Answer**C)** The absence of engine hits on surviving planes meant engine hits were fatal — those planes crashed. The surviving evidence showed where planes could be hit and survive, not where they were most vulnerable. *Reference:* Section 5.1

2. Publication bias is a form of survivorship bias because: - A) Only the best-written papers survive peer review - B) Published studies (positive results) survive to enter the evidence base while unpublished studies (null results) are filtered out - C) Old publications are replaced by newer ones - D) Only well-funded studies get published

Answer**B)** The publication process acts as a selection filter that systematically preserves positive results and removes null/negative results. *Reference:* Section 5.4

3. In the antidepressant publication bias study, published literature showed what percentage of studies as positive? - A) 51% - B) 73% - C) 94% - D) 100%

Answer**C)** 94% appeared positive in published literature vs. ~51% in the full FDA-registered data. *Reference:* Section 5.4

4. The "denominator problem" in business success literature means: - A) Companies don't have enough employees - B) Studies examine only successful companies without comparing them to failed companies with similar characteristics - C) Financial ratios are calculated incorrectly - D) Success rates are measured in the wrong units

Answer**B)** Without the denominator (failed companies with similar characteristics), you can't distinguish causal factors from coincidental ones. *Reference:* Section 5.2

5. The "halo effect" in business research refers to: - A) Successful companies having good public relations - B) Retroactively relabeling the same characteristics as positive or negative depending on the company's outcome - C) Executives appearing more attractive when their companies succeed - D) Companies benefiting from association with other successful companies

Answer**B)** When a company succeeds, its traits are labeled positively ("bold strategy"); when it fails, the same traits are relabeled negatively ("reckless strategy"). *Reference:* Section 5.2

6. A funnel plot detects publication bias by showing: - A) Which journals publish the most studies - B) Asymmetry in the distribution of study results — missing small negative studies - C) The chronological trend of publications - D) Which researchers are most productive

Answer**B)** An asymmetric funnel plot — with small negative studies missing — is the visual signature of publication bias. *Reference:* Section 5.4

Section 2: True/False with Justification (1 point each)

7. "Survivorship bias makes things look worse than they are."

Answer**False.** Survivorship bias always makes things look *better* than they are, because the failures are removed from the evidence.

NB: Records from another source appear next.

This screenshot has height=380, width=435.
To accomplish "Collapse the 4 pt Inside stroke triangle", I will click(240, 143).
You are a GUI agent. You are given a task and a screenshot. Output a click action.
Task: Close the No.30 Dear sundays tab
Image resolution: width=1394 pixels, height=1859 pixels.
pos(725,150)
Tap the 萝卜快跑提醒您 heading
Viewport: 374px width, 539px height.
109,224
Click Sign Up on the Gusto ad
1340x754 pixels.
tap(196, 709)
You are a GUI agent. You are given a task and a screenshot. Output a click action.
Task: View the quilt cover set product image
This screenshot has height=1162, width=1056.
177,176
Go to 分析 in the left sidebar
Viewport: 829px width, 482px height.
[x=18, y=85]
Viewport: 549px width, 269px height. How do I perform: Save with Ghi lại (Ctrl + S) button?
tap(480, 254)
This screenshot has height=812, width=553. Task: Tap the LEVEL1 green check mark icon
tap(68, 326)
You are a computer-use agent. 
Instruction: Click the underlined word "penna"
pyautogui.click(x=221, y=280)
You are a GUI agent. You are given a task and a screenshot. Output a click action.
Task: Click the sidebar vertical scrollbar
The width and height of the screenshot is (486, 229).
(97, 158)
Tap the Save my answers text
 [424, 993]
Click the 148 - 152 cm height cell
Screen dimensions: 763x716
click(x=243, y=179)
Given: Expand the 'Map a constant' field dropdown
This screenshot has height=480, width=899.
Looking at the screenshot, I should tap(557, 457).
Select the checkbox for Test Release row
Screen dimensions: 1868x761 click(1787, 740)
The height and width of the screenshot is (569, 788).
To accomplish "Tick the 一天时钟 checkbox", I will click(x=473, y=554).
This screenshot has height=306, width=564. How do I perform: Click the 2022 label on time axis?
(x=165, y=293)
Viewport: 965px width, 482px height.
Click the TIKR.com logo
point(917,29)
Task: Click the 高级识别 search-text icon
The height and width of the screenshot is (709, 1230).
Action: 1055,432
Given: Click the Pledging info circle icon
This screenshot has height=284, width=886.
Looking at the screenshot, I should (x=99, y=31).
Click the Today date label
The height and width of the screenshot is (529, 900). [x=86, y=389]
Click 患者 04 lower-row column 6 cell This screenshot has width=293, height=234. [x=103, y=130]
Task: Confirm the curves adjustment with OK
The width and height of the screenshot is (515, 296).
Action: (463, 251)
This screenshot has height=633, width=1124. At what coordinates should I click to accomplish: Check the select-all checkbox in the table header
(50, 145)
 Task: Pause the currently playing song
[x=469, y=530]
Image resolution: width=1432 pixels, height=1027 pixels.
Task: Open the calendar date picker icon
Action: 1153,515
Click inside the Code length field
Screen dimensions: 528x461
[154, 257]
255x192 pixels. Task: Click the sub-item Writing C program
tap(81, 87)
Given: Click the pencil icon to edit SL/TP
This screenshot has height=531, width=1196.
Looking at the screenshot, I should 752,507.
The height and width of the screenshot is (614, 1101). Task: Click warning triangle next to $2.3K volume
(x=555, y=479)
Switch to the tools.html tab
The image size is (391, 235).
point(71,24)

Published studies overstate treatment effects. Business literature overstates the replicability of success strategies. Fund performance data overstates expected returns.

8. "Pre-registration of studies completely eliminates publication bias."

Answer**False.** Pre-registration reduces publication bias by committing to an analysis plan in advance, but it doesn't eliminate it entirely. Researchers can still conduct unregistered studies, selectively report pre-registered outcomes, or abandon pre-registered studies that produce unwanted results. Registered reports (where journals commit to publish regardless of results) are a stronger mechanism but still not universal.

9. "The business success literature is worthless because of survivorship bias."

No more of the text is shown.